Wednesday, August 3, 2011

What is love?

How can one know when they are beating a dead horse?  Probably once you notice that stiff attitude of self hate and exhausting expression of pain on your own face. Those are the tell tale signs of heart break and honesty.  I'm notorious for just running away when life gets rough, a unwanted trait inherited through a life experience that wasn't always the most confronting. Maybe that's why I'm so in love with The Civil Wars and their sad melodies along with the adorable southern tinge.  It seems better to drown oneself in piano, guitar and sullen voices than to actually face the reality of life.  None the less, as soon as that iPod is turned off and I step out of my little 1991 bimmer into the sunlight of the speeding life of materialism, relationships, and blinding realism, I understand that I can't just walk this path alone. Yes, my happiness matters, but not as much as my faith.  If my faith is suffering, it is my eternal soul which suffers most, not my self.  The self is so insignificant.  I want my soul to rejoice and be happy and if that means I gotta stay in my home, then I gotta stay.  But that said, I really don't need to break hearts along the way.

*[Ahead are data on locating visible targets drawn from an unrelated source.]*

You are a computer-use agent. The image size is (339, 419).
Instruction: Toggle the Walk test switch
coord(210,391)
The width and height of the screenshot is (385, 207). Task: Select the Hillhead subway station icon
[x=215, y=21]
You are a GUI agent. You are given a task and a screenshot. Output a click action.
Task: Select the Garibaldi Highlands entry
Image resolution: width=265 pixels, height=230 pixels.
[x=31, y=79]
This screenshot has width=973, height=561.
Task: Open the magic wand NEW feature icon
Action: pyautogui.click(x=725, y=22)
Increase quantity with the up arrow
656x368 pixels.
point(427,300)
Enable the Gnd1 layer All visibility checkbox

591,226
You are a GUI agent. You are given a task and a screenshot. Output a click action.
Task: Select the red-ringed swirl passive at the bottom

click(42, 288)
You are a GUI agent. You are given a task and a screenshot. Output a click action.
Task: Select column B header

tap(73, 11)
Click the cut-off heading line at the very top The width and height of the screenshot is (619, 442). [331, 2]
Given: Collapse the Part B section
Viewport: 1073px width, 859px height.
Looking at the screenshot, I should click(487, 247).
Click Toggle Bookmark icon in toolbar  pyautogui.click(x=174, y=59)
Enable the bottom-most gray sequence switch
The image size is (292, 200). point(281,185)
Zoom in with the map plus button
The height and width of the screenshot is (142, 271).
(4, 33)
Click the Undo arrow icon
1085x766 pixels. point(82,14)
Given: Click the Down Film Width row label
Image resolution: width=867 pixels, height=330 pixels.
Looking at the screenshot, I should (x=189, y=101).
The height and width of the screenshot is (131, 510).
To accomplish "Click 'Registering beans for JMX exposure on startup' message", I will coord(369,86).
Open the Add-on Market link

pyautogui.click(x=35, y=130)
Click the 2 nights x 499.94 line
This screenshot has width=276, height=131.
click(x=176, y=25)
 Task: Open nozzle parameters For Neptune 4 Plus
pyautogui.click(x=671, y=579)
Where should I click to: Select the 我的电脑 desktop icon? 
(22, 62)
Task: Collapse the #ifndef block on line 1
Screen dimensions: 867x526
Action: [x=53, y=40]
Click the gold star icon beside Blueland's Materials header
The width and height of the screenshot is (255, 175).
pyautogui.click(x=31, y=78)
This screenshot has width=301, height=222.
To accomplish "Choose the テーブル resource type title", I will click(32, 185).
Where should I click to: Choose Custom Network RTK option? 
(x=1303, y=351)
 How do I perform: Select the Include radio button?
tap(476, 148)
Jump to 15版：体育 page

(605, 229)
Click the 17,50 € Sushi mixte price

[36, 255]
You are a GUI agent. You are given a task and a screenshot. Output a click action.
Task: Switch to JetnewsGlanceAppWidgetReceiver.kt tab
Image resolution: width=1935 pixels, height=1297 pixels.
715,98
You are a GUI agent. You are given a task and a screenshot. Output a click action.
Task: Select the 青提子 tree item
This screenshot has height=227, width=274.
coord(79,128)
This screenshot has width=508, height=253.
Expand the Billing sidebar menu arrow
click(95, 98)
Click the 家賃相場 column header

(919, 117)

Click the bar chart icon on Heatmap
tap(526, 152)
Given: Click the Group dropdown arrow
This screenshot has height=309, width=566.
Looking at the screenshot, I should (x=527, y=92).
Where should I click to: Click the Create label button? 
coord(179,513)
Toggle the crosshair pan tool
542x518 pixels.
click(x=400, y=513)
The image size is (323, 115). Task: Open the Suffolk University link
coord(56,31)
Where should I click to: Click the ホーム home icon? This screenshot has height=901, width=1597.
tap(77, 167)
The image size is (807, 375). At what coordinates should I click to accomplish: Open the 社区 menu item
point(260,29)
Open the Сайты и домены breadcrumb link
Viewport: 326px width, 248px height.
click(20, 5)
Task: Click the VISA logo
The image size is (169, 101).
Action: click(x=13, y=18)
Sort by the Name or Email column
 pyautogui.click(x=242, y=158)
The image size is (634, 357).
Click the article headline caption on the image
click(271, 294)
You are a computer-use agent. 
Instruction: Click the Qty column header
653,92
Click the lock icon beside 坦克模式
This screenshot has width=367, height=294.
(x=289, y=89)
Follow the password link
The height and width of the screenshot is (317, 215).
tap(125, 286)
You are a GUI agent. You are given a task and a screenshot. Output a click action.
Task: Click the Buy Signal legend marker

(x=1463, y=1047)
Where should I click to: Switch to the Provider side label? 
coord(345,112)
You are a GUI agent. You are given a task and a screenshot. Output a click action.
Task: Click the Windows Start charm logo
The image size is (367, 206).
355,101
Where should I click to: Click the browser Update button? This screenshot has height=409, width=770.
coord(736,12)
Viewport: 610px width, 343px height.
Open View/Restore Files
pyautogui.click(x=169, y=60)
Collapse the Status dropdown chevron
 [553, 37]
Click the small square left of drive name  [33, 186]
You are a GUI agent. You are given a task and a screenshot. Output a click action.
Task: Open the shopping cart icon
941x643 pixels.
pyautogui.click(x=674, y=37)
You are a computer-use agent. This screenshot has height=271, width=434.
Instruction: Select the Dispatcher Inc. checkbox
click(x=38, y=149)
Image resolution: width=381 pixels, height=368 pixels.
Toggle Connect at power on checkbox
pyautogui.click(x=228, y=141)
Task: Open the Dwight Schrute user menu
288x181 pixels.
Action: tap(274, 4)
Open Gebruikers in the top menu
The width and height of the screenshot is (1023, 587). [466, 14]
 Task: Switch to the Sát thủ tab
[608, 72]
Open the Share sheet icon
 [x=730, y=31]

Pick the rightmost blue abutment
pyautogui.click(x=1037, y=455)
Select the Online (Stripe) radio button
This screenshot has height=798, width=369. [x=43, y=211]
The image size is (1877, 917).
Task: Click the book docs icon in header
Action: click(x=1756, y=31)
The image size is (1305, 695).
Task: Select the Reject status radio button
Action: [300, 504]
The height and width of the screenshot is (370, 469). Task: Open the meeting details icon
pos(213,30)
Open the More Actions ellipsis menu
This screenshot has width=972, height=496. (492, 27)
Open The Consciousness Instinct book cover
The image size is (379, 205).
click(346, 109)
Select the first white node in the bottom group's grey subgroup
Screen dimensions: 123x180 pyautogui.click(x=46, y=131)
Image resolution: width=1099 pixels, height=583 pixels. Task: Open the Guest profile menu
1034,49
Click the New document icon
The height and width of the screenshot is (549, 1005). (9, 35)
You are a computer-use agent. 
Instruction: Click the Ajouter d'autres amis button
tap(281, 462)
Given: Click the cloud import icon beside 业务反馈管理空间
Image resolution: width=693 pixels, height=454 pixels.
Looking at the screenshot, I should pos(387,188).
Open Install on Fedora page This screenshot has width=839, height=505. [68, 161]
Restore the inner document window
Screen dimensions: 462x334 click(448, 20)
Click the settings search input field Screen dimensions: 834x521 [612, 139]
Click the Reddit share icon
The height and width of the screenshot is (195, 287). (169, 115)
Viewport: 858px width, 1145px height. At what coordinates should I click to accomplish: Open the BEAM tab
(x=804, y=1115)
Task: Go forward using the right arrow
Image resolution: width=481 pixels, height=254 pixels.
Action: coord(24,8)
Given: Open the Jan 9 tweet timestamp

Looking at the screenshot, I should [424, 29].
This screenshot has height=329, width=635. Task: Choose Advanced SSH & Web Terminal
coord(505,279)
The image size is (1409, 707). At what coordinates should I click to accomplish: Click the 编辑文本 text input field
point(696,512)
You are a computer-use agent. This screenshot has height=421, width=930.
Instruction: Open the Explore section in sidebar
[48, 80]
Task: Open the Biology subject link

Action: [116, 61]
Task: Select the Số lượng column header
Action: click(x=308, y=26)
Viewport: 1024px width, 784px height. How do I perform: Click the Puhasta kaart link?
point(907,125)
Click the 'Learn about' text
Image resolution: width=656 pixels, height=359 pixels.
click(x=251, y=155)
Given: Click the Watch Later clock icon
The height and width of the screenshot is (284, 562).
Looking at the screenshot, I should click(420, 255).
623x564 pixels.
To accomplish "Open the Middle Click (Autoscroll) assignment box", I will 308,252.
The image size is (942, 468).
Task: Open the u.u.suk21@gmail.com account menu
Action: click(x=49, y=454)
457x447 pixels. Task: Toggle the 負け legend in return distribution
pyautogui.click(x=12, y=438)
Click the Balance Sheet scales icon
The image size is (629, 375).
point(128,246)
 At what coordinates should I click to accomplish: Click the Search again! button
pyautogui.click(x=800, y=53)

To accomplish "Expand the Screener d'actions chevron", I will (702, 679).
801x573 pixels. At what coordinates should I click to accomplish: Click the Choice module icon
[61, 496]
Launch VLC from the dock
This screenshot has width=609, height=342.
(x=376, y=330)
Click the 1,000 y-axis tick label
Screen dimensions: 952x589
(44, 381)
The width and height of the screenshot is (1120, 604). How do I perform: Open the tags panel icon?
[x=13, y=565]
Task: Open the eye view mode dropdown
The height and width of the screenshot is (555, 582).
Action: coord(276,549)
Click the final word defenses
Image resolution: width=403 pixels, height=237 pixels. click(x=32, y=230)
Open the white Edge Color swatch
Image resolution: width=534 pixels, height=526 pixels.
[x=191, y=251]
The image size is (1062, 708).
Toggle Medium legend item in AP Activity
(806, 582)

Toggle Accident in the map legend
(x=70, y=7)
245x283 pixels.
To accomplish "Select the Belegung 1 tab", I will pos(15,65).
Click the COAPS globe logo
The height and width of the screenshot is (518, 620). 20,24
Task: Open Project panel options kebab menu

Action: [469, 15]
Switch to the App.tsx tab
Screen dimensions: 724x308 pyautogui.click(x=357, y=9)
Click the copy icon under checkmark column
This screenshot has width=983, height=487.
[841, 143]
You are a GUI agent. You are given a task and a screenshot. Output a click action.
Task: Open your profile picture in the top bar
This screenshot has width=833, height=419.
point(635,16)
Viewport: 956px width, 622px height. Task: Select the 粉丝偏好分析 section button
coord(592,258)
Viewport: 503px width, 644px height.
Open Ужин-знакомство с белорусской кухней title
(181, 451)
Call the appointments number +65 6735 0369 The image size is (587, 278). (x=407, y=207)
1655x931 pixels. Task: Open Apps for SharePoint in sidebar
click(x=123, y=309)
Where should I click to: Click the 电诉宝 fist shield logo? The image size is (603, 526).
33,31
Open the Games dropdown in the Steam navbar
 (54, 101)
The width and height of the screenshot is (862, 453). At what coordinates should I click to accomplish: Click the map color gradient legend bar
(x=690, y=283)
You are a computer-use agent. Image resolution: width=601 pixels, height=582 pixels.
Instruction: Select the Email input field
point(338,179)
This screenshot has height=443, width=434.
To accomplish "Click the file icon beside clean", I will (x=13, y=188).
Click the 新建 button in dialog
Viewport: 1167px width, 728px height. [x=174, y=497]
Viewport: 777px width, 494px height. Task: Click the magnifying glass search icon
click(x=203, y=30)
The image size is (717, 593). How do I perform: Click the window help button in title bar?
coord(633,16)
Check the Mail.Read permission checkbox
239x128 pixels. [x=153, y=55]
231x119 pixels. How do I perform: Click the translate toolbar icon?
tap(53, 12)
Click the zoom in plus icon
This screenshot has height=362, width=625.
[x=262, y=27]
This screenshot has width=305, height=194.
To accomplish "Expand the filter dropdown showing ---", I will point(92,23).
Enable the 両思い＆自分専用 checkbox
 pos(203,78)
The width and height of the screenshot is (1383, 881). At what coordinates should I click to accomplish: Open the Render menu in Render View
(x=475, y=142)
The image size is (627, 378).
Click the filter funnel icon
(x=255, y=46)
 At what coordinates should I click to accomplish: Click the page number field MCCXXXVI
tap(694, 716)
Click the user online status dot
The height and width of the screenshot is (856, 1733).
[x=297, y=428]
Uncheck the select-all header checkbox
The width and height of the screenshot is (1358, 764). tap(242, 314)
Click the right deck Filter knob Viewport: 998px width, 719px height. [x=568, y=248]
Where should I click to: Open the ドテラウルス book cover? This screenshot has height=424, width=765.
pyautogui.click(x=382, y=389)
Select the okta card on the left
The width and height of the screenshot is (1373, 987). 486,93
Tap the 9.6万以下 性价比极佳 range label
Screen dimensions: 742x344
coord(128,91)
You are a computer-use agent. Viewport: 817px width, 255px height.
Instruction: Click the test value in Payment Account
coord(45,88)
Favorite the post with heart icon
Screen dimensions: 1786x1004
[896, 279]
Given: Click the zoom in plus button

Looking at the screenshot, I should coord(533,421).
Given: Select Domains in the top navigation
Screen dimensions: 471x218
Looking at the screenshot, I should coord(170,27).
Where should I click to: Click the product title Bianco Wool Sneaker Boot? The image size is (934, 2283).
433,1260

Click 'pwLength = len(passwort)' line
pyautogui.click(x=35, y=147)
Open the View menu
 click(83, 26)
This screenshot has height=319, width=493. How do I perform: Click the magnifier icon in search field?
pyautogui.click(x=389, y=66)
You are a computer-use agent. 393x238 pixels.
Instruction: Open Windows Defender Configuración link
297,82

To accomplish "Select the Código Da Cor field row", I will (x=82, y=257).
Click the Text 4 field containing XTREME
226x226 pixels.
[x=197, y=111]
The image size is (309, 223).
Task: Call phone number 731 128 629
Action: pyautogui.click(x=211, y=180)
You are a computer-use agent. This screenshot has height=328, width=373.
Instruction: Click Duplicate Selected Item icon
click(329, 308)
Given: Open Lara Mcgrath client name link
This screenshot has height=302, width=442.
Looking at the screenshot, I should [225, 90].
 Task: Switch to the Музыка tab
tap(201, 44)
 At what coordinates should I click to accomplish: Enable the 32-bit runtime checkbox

Sometimes one falls into love fast and hard only to understand later that it wasn't the best way of doing things.  Love does hurt and it's not easy.  It takes lots of time and energy and isn't contained in some box hidden instead your body.  It's a spiritual quality that is limitless.  It is something that is not attached to anyone or anything.  It's nothing that can be describe except as a quality of God. Man can attempt to understand it, but will always fall short.  It takes an everlasting striving endeavor to attain the true quality of love.  And if I can just continue on that path with a striving attitude and a posture of learning, I hope that those hardships I encounter better the lives of those involved rather than damage them.  That's my only prayer tonight.

1 comment:

  1. That, or you start reading a lot of Charles Bukowski--which I don't recommend by the way. Either way, thanks for sharing.